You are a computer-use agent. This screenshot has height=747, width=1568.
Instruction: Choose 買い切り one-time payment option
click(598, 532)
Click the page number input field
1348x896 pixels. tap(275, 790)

┄┄┄┄┄┄

What needs to be done —
Every record above is to be given again precisely.

Answer for the task —
You are a computer-use agent. This screenshot has height=747, width=1568.
Instruction: Choose 買い切り one-time payment option
click(598, 532)
Click the page number input field
1348x896 pixels. tap(275, 790)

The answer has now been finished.